▶ _Instruction_:
Repeat the material word for word, starting with the line that contains "Locate an element" and going on through the line that contains "coordinates (905, 267).", with both of those lines included.

▶ _Available data_:
+++
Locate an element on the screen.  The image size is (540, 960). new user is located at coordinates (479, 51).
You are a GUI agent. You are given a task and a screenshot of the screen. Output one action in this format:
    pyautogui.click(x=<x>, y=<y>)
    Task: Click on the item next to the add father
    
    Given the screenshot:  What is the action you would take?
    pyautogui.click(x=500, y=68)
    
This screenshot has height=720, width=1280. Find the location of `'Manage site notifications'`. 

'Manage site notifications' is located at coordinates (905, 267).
+++
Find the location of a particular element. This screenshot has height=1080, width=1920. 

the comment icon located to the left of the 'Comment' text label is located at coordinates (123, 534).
+++
▶ _Written response_:
Locate an element on the screen.  The image size is (540, 960). new user is located at coordinates (479, 51).
You are a GUI agent. You are given a task and a screenshot of the screen. Output one action in this format:
    pyautogui.click(x=<x>, y=<y>)
    Task: Click on the item next to the add father
    
    Given the screenshot:  What is the action you would take?
    pyautogui.click(x=500, y=68)
    
This screenshot has height=720, width=1280. Find the location of `'Manage site notifications'`. 

'Manage site notifications' is located at coordinates (905, 267).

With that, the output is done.